The call to discipleship and missionary disciples, going out as the early disciples we hear of in Acts of the Apostles, challenges us to evaluate our own lives and our own ability to receive and give this love.  This season has been about conversion and transformation, to create space in our hearts to be open to such love and to begin to see people for who they are, fellow journeyers in this world, trying to make it work, and without a doubt, aware of their own deepest longing to love and to be loved in return.  It is the tale as old as time, not only for Beast and Belle, but for each of us.  Over time we have a tendency to become complacent and crusty, hardened as the characters were in that story.  But we do believe in a God that never stops pursuing us and never stops breaking through that hardness, realizing we are never but satisfied by anything but love.  It may not come in the ways we expect or even want at times, but without a doubt, no matter what remains unfinished in our own lives can be transformed by and into love.

 

Listen

Exodus 17: 3-7; John 4: 5-42

In his book, 7 Habits of Highly Effective People, Stephen Covey makes the point, and I paraphrase, that more often than not we don’t listen to understand the other but rather listen with the intent to reply or react. We have it all figured out, and so often without even knowing it, we predict the end of a conversation or another’s thought based on judgement, our own opinion, or simply the tapes that play over and over in our heads that have already determined the outcome. We don’t listen to understand but rather listen to reply, to react, to the other. Any, in the word of Jesus, life-giving water we may have becomes stagnant in the process. We like predictability. We like certainty. Listening to understand, however, puts us in a place of vulnerability of possibly having to let go of things and change.

■ Data provided
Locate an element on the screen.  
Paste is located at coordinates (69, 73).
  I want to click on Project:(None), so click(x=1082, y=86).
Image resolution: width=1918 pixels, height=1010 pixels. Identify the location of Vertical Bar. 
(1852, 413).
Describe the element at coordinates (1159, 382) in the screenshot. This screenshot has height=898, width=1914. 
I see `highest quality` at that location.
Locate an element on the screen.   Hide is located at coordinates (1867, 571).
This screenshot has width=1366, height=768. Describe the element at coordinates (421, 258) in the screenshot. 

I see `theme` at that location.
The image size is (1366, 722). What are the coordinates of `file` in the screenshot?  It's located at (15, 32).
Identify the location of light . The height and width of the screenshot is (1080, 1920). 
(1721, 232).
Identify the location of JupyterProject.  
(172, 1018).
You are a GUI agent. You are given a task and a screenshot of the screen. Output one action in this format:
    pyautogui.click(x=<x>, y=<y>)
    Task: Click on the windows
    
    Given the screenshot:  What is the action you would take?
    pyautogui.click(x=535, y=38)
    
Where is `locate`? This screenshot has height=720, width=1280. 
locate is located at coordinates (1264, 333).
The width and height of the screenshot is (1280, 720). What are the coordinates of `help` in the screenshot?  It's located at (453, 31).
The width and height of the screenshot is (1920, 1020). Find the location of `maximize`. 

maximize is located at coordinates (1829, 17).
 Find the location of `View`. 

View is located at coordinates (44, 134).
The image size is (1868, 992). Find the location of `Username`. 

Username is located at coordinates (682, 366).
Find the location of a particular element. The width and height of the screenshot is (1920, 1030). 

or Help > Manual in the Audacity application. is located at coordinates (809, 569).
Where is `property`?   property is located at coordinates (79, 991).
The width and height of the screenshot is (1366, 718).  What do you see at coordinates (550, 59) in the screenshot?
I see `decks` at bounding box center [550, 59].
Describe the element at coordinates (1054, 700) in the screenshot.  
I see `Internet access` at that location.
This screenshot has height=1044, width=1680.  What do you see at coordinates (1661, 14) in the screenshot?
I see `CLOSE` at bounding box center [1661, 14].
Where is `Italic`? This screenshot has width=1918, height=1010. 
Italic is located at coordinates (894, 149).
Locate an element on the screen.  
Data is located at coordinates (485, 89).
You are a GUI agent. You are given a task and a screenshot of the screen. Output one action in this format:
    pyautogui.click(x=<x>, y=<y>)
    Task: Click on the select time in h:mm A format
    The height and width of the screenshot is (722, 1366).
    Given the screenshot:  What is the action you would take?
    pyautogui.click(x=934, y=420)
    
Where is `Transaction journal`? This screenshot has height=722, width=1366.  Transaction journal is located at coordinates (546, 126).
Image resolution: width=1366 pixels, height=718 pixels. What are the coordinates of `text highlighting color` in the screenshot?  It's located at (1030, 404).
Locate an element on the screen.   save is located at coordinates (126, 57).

■ Written instruction
In the reflection on listening, what point does it attribute to Stephen Covey's book 7 Habits of Highly Effective People?

■ Result of the exercise
More often than not, we do not listen to understand the other but rather listen with the intent to reply or react.